The learning rate is one of the most important and frustrating hyperparameters to tune in deep learning. Too small a value causes slow progress, while too large a value causes fluctuations or even divergence. While a fixed learning rate often works well for simpler problems, good performance on the ImageNet (russakovsky2015imagenet) benchmark requires a carefully tuned schedule. A variety of decay schedules have been proposed for different architectures, including polynomial, exponential, staircase, etc. Learning rate decay is also required to achieve convergence guarantee for stochastic gradient methods under certain conditions (bottou1999online). Clever learning rate heuristics have resulted in large improvements in training efficiency (imagenet1hour; CLR). A related hyperparameter is momentum; typically fixed to a reasonable value such as 0.9, careful tuning can also give significant performance gains (Sutskever13). While optimizers such as Adam (kingma2015adam) are often described as adapting coordinate-specific learning rates, in fact they also have global learning rate and momentum hyperparameters analogously to SGD, and tuning at least the learning rate can be important to good performance.

In light of this, it is not surprising that there have been many attempts to adapt learning rates, either online during optimization (schraudolph1999smd; schaul2013nomorepesky), or offline by fitting a learning rate schedule (maclaurin2015hypergrad). More ambitiously, others have attempted to learn an optimizer  (l2l; l2o; MAML; lv2017learngd; wichrowska2017learnopt; metz2017unrollgan). All of these approaches are forms of meta-optimization, where one defines a meta-objective (typically the expected loss after some number of optimization steps) and tunes the hyperparameters to minimize this meta-objective. But because gradient-based meta-optimization can require thousands of updates, each of which unrolls the entire base-level optimization procedure, the meta-optimization is thousands of times more expensive than the base-level optimization. Therefore, the meta-objective must be defined with a much smaller time horizon (e.g. hundreds of updates) than we are ordinarily interested in for large-scale optimization. The hope is that the learned hyperparameters or optimizer will generalize well to much longer time horizons. Unfortunately, we show that this is not achieved in this paper. This is because of a strong tradeoff between short-term and long-term performance, which we refer to as short-horizon bias.

Refer to caption
Figure 1: Aggressive learning rate (red) followed by a decay schedule (yellow) wins over conservative learning rate (blue) by making more progress along the low curvature direction (x direction).

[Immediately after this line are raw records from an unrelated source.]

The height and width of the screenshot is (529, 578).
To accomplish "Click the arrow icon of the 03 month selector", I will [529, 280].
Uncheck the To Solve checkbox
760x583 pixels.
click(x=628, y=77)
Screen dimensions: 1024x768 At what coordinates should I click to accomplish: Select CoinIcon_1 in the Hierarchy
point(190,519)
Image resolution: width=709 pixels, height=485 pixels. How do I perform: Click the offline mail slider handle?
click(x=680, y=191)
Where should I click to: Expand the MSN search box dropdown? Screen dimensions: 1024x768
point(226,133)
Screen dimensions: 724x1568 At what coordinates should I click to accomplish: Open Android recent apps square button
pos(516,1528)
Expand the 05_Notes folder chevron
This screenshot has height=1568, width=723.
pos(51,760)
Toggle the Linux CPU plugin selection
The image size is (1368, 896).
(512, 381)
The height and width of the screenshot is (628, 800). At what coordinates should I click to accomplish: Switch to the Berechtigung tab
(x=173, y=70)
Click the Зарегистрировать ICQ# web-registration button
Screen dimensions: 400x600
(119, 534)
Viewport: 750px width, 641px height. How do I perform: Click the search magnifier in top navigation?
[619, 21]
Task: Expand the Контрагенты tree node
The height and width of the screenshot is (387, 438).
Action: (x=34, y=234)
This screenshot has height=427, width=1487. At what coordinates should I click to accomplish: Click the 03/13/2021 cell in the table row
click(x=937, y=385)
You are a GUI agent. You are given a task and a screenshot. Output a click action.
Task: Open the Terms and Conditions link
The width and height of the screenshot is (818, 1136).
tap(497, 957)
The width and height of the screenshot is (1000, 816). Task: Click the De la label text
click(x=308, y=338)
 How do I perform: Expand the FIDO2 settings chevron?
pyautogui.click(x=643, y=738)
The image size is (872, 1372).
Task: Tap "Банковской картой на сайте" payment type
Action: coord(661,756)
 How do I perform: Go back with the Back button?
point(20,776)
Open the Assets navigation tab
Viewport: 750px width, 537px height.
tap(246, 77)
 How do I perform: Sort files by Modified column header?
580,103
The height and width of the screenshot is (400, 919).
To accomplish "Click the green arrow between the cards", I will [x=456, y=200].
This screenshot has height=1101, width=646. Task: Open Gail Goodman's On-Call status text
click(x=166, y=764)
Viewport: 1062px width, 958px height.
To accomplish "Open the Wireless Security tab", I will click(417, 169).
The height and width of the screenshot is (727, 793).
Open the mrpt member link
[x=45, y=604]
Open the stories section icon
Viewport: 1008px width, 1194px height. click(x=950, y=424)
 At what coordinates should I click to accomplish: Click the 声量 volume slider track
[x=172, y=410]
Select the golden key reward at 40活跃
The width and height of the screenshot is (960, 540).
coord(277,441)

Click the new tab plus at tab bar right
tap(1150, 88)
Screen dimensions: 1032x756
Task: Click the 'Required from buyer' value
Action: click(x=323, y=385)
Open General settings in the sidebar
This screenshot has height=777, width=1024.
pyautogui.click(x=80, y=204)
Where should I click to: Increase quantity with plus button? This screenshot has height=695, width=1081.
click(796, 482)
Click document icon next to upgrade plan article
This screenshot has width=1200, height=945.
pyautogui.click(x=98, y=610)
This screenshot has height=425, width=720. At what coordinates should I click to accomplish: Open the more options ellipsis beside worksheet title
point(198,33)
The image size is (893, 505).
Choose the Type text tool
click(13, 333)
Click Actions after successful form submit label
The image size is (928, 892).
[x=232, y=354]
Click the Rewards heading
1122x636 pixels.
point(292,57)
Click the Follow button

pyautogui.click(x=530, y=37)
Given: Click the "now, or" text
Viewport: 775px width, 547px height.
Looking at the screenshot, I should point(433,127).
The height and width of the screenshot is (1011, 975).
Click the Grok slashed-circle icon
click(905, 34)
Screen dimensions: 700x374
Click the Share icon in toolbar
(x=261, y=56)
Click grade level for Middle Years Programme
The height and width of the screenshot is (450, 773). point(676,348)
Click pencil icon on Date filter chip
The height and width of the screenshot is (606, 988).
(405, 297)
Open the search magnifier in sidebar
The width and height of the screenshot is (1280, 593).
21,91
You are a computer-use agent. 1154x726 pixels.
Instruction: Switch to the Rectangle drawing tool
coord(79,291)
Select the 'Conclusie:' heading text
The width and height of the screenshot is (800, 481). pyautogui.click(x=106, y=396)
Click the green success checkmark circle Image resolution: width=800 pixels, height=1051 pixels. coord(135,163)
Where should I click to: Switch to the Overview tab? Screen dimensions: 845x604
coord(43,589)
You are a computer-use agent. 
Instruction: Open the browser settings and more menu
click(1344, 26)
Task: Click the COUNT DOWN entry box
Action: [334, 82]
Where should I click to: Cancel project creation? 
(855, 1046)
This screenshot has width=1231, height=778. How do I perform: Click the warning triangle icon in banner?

In this work, we investigate the short-horizon bias both mathematically and empirically. First, we analyze a quadratic cost function with noisy gradients based on schaul2013nomorepesky. We consider this a good proxy for neural net training because second-order optimization algorithms have been shown to train neural networks in orders-of-magnitude fewer iterations (martens_hf), suggesting that much of the difficulty of SGD training can be explained by quadratic approximations to the cost. In our noisy quadratic problem, the dynamics of SGD with momentum can be analyzed exactly, allowing us to derive the greedy-optimal (i.e. 1-step horizon) learning rate and momentum in closed form, as well as to (locally) minimize the long-horizon loss using gradient descent. We analyze the differences between the short-horizon and long-horizon schedules.

Interestingly, when the noisy quadratic problem is either deterministic or spherical, greedy schedules are optimal. However, when the problem is both stochastic and badly conditioned (as is most neural net training), the greedy schedules decay the learning rate far too quickly, leading to slow convergence towards the optimum. This is because reducing the learning rate dampens the fluctuations along high curvature directions, giving it a large immediate reduction in loss. But this comes at the expense of long-run performance, because the optimizer fails to make progress along low curvature directions. This phenomenon is illustrated in Figure 1, a noisy quadratic problem in 2 dimensions, in which two learning rate schedule are compared: a small fixed learning rate (blue), versus a larger fixed learning rate (red) followed by exponential decay (yellow). The latter schedule initially has higher loss, but it makes more progress towards the optimum, such that it achieves an even smaller loss once the learning rate is decayed.

Figure 2 shows this effect quantitatively for a noisy quadratic problem in 1000 dimensions (defined in Section 2.3). The solid lines show the loss after various numbers of steps of lookahead with a fixed learning rate; if this is used as the meta-objective, it favors small learning rates. The dashed curves show the loss if the same trajectories are followed by 50 steps with an exponentially decayed learning rate; these curves favor higher learning rates, and bear little obvious relationship to the solid ones. This illustrates the difficulty of selecting learning rates based on short-horizon information.

Refer to caption
Figure 2: Short-horizon meta-objectives for the noisy quadratic problem. Solid: loss after k updates with fixed learning rate. Dashed: loss after k updates with fixed learning rate, followed by exponential decay.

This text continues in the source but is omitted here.